Samsung ruled "not cool"

Samsung did not copy Apple’s iPad, High Court finds.

London’s High Court yesterday dismissed Apple’s claims, made last year, that the Korean manufacturer’s Galaxy Tab infringes the iPad design. Samsung’s designs did not have "the same understated and extreme simplicity which is possessed by the Apple design", Judge Colin Birss QC ruled. "They are not as cool."

The ruling is part of an ongoing global conflict over intellectual property between Apple and manufacturers of tablet computers and smartphones using Google’s Android mobile operating system.

The court found two major design differences between Samsung’s and Apple’s models. Galaxy Tabs were significantly thinner than the iPad designs, while the back detailing also distinguished Samsung’s design. "From the front they belong to the family which includes the Apple design; but the Samsung products are very thin, almost insubstantial members of that family with unusual details on the back", the judgement noted.

The judge said that it was unlikely that consumers would confuse the two designs. "The overall impression produced is different."

Samsung is the manufacturer of the most significant rivals to Apple’s iPhone and iPad. Its response to the ruling accused Apple of "ongoing efforts to reduce consumer choice and innovation in the tablet market through their excessive legal claims and arguments".
━━━━━━━━━━━━━━━━
**EXERCISE DESCRIPTION:** Update the passage of the Samsung ruling article that begins at the words "The ruling is" and stops after "mobile operating system.", changing "conflict" to "dispute".
━━━━━━━━━━━━━━━━
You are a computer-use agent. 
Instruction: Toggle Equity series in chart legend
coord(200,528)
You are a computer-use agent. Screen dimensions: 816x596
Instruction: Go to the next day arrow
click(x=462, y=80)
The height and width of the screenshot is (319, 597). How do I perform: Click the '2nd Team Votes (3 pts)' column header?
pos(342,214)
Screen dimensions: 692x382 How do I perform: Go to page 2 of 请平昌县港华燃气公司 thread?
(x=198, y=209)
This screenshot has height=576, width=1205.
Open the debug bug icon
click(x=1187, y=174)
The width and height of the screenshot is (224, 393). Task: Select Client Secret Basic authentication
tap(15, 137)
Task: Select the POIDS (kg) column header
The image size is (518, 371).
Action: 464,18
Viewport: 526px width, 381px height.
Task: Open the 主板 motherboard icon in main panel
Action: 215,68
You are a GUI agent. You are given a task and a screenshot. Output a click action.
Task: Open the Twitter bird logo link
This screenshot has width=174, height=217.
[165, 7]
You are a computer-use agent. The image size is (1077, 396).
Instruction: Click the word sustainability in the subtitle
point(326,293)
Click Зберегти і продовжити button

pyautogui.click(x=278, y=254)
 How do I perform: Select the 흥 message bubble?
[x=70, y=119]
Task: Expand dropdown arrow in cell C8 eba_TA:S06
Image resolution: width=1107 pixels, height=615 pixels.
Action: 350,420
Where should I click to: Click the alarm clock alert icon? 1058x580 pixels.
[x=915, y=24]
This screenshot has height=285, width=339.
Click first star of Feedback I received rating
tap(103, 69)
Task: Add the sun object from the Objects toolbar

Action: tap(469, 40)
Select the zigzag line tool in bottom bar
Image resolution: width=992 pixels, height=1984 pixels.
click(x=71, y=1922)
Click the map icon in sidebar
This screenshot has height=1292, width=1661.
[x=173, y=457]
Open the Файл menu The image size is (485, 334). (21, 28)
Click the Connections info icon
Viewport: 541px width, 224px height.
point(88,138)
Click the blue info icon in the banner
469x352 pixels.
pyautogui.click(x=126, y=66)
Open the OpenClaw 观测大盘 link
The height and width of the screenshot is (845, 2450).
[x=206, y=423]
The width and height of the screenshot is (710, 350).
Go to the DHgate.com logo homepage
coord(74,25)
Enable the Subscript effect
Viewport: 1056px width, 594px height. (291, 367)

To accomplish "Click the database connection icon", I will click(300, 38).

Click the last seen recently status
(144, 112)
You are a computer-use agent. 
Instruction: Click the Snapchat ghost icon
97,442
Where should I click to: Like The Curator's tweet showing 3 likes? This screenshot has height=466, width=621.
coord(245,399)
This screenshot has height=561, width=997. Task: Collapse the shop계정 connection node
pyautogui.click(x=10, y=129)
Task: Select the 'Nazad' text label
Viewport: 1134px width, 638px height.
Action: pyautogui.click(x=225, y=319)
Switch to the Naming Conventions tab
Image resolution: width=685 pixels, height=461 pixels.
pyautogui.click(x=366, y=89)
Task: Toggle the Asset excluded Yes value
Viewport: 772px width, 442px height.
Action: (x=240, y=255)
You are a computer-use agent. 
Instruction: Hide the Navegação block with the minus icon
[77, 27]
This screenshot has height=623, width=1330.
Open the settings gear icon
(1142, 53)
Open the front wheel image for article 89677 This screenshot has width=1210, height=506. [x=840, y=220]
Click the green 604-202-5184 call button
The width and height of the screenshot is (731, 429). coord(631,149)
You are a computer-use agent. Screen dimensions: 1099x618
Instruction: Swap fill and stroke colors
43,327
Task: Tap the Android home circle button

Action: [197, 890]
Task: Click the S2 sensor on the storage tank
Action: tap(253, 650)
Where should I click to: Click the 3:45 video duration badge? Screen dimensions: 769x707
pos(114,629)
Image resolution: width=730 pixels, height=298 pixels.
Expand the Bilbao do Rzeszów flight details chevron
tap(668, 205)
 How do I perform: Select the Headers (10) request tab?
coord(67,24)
━━━━━━━━━━━━━━━━
**EXERCISE RESPONSE:**
The ruling is part of an ongoing global dispute over intellectual property between Apple and manufacturers of tablet computers and smartphones using Google’s Android mobile operating system.